(Available data Opens)

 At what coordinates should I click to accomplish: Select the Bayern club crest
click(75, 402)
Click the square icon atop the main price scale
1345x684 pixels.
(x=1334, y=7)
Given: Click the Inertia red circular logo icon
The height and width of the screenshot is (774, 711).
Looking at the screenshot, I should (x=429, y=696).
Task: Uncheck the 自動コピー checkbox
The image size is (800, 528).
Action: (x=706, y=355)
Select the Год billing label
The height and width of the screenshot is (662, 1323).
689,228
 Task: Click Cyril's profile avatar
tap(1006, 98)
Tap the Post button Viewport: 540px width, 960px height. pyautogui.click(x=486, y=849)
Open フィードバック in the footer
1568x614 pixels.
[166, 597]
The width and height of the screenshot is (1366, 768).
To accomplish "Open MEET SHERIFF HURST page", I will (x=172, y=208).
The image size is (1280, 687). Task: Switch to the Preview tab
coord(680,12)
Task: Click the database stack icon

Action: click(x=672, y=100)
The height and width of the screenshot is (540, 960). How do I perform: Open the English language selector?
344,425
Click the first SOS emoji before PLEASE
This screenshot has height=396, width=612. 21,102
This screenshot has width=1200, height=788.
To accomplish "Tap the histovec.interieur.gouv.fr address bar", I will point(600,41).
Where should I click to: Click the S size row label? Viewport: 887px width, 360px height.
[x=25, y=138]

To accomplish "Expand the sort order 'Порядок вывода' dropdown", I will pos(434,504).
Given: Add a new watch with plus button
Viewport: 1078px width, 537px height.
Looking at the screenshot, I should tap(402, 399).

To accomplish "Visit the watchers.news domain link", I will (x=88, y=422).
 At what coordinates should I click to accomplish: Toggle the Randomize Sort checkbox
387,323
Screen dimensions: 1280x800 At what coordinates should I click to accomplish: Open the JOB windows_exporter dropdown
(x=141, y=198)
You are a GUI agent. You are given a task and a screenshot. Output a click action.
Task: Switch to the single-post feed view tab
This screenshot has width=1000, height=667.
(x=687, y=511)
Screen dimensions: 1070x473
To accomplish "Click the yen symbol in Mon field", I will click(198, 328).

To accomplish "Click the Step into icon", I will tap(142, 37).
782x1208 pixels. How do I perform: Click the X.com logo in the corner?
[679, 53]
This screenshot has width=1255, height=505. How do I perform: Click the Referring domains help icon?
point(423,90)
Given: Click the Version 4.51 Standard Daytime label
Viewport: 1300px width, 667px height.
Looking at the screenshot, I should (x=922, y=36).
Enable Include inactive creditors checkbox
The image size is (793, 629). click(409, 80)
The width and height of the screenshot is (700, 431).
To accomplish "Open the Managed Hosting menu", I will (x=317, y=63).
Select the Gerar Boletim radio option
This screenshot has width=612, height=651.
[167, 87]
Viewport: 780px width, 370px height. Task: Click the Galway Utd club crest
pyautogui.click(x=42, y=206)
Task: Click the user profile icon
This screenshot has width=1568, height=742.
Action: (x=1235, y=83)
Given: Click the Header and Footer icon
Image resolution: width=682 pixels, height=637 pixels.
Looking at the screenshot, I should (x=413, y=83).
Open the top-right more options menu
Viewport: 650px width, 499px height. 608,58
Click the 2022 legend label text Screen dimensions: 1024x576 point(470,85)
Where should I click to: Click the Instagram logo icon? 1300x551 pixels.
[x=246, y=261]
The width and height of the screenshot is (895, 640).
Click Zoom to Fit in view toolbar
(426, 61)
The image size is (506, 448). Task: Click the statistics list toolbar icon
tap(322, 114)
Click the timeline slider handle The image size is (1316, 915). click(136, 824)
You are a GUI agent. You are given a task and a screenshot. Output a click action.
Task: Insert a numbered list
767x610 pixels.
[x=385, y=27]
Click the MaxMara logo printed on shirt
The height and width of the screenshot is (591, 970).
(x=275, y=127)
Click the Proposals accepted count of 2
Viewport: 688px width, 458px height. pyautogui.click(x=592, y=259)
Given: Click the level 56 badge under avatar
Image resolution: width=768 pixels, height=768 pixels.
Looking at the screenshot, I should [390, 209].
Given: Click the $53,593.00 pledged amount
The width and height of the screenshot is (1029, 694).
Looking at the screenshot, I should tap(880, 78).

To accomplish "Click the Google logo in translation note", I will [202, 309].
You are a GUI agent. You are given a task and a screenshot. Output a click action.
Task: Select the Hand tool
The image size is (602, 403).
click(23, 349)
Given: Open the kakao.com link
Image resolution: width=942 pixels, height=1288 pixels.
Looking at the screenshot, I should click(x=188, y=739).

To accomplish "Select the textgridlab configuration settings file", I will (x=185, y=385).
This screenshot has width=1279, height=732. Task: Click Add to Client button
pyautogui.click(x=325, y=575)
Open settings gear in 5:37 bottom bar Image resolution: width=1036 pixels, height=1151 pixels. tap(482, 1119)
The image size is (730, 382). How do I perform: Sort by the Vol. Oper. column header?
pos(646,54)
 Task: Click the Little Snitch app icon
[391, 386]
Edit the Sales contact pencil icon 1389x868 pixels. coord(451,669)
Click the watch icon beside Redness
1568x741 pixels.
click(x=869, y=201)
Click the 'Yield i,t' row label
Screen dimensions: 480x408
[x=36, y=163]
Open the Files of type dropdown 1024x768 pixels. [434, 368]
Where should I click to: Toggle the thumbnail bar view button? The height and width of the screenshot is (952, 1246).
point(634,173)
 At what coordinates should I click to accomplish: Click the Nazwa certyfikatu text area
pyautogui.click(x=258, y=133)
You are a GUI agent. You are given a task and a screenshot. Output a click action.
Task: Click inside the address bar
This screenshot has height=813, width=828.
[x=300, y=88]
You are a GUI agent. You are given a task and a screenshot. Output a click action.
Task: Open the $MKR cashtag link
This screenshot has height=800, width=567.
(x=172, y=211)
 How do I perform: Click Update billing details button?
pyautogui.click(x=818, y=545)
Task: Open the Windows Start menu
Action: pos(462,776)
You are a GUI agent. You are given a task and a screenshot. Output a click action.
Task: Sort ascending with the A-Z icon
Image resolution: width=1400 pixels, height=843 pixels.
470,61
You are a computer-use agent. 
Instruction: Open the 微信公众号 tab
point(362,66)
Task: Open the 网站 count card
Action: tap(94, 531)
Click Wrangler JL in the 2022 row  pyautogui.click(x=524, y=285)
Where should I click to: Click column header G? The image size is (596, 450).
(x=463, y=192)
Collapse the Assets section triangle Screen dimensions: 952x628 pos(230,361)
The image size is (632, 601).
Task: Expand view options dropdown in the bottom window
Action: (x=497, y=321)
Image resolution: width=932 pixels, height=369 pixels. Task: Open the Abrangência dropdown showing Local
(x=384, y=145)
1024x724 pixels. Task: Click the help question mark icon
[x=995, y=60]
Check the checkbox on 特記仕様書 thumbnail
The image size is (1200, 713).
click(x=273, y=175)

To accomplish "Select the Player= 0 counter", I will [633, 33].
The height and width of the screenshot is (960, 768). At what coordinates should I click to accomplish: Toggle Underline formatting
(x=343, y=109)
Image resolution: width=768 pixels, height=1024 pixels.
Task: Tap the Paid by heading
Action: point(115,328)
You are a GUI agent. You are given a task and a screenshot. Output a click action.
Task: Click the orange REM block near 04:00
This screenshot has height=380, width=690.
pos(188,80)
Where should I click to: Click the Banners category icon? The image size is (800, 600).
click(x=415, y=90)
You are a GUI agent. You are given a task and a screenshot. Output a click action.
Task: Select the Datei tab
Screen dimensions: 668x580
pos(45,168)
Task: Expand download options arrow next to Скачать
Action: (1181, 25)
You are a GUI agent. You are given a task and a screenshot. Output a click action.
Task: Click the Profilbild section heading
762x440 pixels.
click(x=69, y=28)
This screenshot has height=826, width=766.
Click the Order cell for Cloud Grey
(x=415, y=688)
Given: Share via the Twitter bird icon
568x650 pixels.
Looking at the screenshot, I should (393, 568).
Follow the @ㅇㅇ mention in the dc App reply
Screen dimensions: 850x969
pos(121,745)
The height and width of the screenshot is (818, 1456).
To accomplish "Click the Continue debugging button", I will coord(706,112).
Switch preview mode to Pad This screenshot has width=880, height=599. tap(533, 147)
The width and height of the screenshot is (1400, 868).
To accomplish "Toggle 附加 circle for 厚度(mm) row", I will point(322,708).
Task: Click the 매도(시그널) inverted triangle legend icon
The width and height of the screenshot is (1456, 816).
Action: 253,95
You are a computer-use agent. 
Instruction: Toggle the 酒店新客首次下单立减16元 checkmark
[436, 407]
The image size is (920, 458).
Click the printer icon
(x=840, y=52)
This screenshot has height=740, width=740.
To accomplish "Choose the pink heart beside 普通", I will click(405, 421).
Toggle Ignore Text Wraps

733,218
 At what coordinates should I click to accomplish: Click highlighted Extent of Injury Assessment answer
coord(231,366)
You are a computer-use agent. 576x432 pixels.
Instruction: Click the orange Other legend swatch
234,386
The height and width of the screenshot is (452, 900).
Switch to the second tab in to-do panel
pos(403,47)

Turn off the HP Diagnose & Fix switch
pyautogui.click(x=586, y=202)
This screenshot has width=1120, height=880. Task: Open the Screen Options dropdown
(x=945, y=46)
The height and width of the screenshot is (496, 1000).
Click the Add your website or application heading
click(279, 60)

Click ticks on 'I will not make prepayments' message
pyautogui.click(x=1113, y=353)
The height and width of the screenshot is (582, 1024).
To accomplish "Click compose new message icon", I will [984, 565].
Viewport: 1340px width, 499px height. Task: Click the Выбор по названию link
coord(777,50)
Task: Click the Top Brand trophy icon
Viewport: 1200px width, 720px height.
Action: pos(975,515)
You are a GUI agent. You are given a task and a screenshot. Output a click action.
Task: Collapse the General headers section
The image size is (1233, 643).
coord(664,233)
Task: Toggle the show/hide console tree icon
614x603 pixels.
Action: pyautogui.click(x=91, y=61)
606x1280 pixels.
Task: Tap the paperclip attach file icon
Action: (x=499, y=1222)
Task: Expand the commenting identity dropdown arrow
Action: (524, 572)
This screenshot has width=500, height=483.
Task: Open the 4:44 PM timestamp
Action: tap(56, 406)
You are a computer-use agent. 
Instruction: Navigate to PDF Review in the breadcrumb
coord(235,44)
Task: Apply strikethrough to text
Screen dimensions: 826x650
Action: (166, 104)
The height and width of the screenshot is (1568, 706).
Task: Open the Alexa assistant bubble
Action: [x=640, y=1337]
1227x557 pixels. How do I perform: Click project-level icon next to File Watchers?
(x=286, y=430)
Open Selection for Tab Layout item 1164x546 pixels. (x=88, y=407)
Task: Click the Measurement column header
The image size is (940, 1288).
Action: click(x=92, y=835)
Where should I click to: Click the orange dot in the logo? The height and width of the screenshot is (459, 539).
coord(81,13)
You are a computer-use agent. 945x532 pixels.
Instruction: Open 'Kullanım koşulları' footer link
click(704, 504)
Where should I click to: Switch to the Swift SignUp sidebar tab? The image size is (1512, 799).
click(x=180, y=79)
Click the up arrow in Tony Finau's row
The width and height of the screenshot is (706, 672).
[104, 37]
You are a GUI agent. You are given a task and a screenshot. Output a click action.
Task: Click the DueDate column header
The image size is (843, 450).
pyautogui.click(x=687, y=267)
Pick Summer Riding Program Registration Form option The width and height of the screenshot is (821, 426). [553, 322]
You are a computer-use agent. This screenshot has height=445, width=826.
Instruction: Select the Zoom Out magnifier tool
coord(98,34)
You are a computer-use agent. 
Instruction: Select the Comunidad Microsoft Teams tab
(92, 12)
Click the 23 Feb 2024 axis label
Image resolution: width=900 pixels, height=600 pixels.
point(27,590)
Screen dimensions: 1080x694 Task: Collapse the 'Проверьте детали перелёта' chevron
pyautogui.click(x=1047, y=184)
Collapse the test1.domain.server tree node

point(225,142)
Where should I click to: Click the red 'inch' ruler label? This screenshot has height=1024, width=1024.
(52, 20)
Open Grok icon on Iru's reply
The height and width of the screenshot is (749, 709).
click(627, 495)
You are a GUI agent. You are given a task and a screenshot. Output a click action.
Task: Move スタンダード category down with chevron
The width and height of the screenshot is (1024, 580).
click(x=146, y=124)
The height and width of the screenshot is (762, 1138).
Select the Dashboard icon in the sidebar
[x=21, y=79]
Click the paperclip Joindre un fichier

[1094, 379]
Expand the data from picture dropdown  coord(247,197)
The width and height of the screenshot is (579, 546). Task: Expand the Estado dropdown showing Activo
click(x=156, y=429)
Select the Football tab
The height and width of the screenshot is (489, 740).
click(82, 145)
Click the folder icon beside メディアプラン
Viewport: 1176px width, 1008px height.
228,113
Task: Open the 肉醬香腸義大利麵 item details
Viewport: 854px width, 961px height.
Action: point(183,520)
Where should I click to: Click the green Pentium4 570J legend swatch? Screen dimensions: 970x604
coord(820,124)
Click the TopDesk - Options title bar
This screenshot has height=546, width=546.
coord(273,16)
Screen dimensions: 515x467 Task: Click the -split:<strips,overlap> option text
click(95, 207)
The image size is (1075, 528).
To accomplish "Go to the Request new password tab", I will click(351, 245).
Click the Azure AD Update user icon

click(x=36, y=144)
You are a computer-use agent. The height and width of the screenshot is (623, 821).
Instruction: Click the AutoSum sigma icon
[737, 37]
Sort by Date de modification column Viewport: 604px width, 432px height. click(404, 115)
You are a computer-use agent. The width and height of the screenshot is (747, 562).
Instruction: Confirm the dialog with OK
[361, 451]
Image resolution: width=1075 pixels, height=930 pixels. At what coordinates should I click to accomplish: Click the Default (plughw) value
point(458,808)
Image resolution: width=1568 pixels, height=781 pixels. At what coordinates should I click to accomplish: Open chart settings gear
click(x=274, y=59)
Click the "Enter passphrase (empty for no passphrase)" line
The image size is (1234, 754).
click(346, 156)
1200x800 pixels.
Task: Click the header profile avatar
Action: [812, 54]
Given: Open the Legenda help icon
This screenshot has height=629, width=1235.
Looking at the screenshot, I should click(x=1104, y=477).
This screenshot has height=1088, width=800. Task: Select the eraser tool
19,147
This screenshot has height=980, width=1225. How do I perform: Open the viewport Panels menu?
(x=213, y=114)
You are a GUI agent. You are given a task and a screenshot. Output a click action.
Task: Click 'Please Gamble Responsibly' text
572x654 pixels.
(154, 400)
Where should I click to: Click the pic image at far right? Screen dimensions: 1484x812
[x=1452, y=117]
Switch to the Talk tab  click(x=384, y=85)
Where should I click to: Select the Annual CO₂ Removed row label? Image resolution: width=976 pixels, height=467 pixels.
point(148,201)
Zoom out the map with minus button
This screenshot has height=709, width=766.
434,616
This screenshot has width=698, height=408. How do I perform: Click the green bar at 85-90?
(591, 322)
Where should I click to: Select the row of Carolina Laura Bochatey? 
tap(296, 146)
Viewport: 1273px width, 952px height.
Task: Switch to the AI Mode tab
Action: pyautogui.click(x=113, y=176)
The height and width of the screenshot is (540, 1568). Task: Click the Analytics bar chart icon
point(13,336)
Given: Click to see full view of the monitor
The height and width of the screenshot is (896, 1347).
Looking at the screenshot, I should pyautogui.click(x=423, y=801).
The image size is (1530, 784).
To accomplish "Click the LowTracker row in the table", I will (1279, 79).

(Available data Closes)

> [Task]: Report only a number, the count of lines in the listing that contain the word "item".

> [Your solution]: 2